───── INPUT FOR THIS TASK ─────

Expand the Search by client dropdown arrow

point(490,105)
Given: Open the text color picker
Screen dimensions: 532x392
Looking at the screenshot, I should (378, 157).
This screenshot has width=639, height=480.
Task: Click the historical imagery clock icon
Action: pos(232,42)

─────

## TO DO
Return exactly the lines in the records above, beginning with the one that holds "Given: Open the text color picker" and ending with the last.

## ANSWER TO THIS EXERCISE
Given: Open the text color picker
Screen dimensions: 532x392
Looking at the screenshot, I should (378, 157).
This screenshot has width=639, height=480.
Task: Click the historical imagery clock icon
Action: pos(232,42)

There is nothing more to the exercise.